• Required action
Write out the records below once more, exactly and completely.

Recorded data:
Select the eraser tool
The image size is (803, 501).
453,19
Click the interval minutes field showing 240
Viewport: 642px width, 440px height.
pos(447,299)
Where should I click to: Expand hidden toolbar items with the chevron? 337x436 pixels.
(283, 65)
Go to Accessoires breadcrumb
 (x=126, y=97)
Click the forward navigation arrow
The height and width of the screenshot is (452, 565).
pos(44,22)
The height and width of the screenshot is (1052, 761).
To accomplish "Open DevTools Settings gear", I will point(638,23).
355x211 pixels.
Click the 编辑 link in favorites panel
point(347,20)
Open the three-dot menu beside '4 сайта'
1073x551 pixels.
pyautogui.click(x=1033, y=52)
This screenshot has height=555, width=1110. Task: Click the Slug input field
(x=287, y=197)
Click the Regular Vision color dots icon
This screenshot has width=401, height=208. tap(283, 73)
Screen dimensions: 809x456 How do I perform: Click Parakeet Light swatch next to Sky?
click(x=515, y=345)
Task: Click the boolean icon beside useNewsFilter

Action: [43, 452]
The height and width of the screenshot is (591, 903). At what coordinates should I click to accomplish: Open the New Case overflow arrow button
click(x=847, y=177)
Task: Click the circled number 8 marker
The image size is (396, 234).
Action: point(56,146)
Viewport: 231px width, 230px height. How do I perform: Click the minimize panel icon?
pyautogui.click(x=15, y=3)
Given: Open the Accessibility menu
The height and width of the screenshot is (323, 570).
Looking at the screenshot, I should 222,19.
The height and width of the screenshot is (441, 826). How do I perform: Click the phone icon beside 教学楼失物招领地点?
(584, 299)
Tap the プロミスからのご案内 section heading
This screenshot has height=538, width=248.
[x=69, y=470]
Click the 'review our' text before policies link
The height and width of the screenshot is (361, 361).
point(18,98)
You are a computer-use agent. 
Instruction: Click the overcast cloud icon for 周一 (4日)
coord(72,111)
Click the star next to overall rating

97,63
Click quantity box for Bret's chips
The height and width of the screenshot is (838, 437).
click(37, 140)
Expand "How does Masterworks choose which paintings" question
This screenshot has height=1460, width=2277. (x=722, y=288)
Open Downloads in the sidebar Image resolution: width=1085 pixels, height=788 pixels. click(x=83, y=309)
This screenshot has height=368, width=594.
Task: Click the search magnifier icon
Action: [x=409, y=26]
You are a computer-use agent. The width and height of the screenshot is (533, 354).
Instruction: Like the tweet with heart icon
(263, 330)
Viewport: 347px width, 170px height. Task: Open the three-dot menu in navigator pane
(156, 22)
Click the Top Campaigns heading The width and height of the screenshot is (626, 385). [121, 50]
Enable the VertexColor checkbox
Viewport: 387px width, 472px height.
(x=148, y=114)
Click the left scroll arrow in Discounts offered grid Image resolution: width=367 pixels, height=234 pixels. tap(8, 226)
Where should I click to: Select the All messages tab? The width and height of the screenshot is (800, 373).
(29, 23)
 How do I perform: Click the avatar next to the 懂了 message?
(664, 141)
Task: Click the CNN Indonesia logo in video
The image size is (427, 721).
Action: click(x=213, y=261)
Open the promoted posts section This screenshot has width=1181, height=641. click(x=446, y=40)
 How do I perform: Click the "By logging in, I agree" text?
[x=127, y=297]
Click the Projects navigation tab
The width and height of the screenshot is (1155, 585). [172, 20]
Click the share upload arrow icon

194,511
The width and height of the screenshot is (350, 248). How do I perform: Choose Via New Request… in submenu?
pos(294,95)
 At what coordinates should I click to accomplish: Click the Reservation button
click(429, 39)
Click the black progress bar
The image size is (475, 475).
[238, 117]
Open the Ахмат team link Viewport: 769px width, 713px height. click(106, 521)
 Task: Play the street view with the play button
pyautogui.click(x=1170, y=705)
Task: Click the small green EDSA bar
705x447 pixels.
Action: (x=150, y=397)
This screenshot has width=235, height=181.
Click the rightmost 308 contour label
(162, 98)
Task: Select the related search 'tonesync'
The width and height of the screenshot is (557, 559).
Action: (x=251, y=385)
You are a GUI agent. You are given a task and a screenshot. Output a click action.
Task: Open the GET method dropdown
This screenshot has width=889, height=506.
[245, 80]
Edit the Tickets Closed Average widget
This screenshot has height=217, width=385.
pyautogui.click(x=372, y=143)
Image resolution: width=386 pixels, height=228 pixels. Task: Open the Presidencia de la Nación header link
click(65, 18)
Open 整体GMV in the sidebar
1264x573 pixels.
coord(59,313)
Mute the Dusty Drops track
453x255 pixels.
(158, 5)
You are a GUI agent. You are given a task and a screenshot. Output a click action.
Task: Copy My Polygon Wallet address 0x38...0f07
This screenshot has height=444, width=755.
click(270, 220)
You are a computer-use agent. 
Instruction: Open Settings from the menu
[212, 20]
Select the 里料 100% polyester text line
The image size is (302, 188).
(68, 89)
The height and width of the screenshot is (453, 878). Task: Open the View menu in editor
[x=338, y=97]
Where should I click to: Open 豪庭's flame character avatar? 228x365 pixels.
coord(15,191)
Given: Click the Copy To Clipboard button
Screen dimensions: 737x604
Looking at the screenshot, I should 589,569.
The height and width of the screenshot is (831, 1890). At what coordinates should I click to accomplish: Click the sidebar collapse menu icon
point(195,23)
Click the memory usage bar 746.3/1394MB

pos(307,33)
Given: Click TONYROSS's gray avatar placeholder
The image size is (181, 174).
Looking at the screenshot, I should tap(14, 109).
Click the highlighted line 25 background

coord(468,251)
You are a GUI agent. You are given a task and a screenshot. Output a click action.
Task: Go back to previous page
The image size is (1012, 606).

• Answer area
Select the eraser tool
The image size is (803, 501).
453,19
Click the interval minutes field showing 240
Viewport: 642px width, 440px height.
pos(447,299)
Where should I click to: Expand hidden toolbar items with the chevron? 337x436 pixels.
(283, 65)
Go to Accessoires breadcrumb
 (x=126, y=97)
Click the forward navigation arrow
The height and width of the screenshot is (452, 565).
pos(44,22)
The height and width of the screenshot is (1052, 761).
To accomplish "Open DevTools Settings gear", I will point(638,23).
355x211 pixels.
Click the 编辑 link in favorites panel
point(347,20)
Open the three-dot menu beside '4 сайта'
1073x551 pixels.
pyautogui.click(x=1033, y=52)
This screenshot has height=555, width=1110. Task: Click the Slug input field
(x=287, y=197)
Click the Regular Vision color dots icon
This screenshot has width=401, height=208. tap(283, 73)
Screen dimensions: 809x456 How do I perform: Click Parakeet Light swatch next to Sky?
click(x=515, y=345)
Task: Click the boolean icon beside useNewsFilter

Action: [43, 452]
The height and width of the screenshot is (591, 903). At what coordinates should I click to accomplish: Open the New Case overflow arrow button
click(x=847, y=177)
Task: Click the circled number 8 marker
The image size is (396, 234).
Action: point(56,146)
Viewport: 231px width, 230px height. How do I perform: Click the minimize panel icon?
pyautogui.click(x=15, y=3)
Given: Open the Accessibility menu
The height and width of the screenshot is (323, 570).
Looking at the screenshot, I should 222,19.
The height and width of the screenshot is (441, 826). How do I perform: Click the phone icon beside 教学楼失物招领地点?
(584, 299)
Tap the プロミスからのご案内 section heading
This screenshot has height=538, width=248.
[x=69, y=470]
Click the 'review our' text before policies link
The height and width of the screenshot is (361, 361).
point(18,98)
You are a computer-use agent. 
Instruction: Click the overcast cloud icon for 周一 (4日)
coord(72,111)
Click the star next to overall rating

97,63
Click quantity box for Bret's chips
The height and width of the screenshot is (838, 437).
click(37, 140)
Expand "How does Masterworks choose which paintings" question
This screenshot has height=1460, width=2277. (x=722, y=288)
Open Downloads in the sidebar Image resolution: width=1085 pixels, height=788 pixels. click(x=83, y=309)
This screenshot has height=368, width=594.
Task: Click the search magnifier icon
Action: [x=409, y=26]
You are a computer-use agent. The width and height of the screenshot is (533, 354).
Instruction: Like the tweet with heart icon
(263, 330)
Viewport: 347px width, 170px height. Task: Open the three-dot menu in navigator pane
(156, 22)
Click the Top Campaigns heading The width and height of the screenshot is (626, 385). [121, 50]
Enable the VertexColor checkbox
Viewport: 387px width, 472px height.
(x=148, y=114)
Click the left scroll arrow in Discounts offered grid Image resolution: width=367 pixels, height=234 pixels. tap(8, 226)
Where should I click to: Select the All messages tab? The width and height of the screenshot is (800, 373).
(29, 23)
 How do I perform: Click the avatar next to the 懂了 message?
(664, 141)
Task: Click the CNN Indonesia logo in video
The image size is (427, 721).
Action: click(x=213, y=261)
Open the promoted posts section This screenshot has width=1181, height=641. click(x=446, y=40)
 How do I perform: Click the "By logging in, I agree" text?
[x=127, y=297]
Click the Projects navigation tab
The width and height of the screenshot is (1155, 585). [172, 20]
Click the share upload arrow icon

194,511
The width and height of the screenshot is (350, 248). How do I perform: Choose Via New Request… in submenu?
pos(294,95)
 At what coordinates should I click to accomplish: Click the Reservation button
click(429, 39)
Click the black progress bar
The image size is (475, 475).
[238, 117]
Open the Ахмат team link Viewport: 769px width, 713px height. click(106, 521)
 Task: Play the street view with the play button
pyautogui.click(x=1170, y=705)
Task: Click the small green EDSA bar
705x447 pixels.
Action: (x=150, y=397)
This screenshot has width=235, height=181.
Click the rightmost 308 contour label
(162, 98)
Task: Select the related search 'tonesync'
The width and height of the screenshot is (557, 559).
Action: (x=251, y=385)
You are a GUI agent. You are given a task and a screenshot. Output a click action.
Task: Open the GET method dropdown
This screenshot has width=889, height=506.
[245, 80]
Edit the Tickets Closed Average widget
This screenshot has height=217, width=385.
pyautogui.click(x=372, y=143)
Image resolution: width=386 pixels, height=228 pixels. Task: Open the Presidencia de la Nación header link
click(65, 18)
Open 整体GMV in the sidebar
1264x573 pixels.
coord(59,313)
Mute the Dusty Drops track
453x255 pixels.
(158, 5)
You are a GUI agent. You are given a task and a screenshot. Output a click action.
Task: Copy My Polygon Wallet address 0x38...0f07
This screenshot has height=444, width=755.
click(270, 220)
You are a computer-use agent. 
Instruction: Open Settings from the menu
[212, 20]
Select the 里料 100% polyester text line
The image size is (302, 188).
(68, 89)
The height and width of the screenshot is (453, 878). Task: Open the View menu in editor
[x=338, y=97]
Where should I click to: Open 豪庭's flame character avatar? 228x365 pixels.
coord(15,191)
Given: Click the Copy To Clipboard button
Screen dimensions: 737x604
Looking at the screenshot, I should 589,569.
The height and width of the screenshot is (831, 1890). At what coordinates should I click to accomplish: Click the sidebar collapse menu icon
point(195,23)
Click the memory usage bar 746.3/1394MB

pos(307,33)
Given: Click TONYROSS's gray avatar placeholder
The image size is (181, 174).
Looking at the screenshot, I should tap(14, 109).
Click the highlighted line 25 background

coord(468,251)
You are a GUI agent. You are given a task and a screenshot. Output a click action.
Task: Go back to previous page
The image size is (1012, 606).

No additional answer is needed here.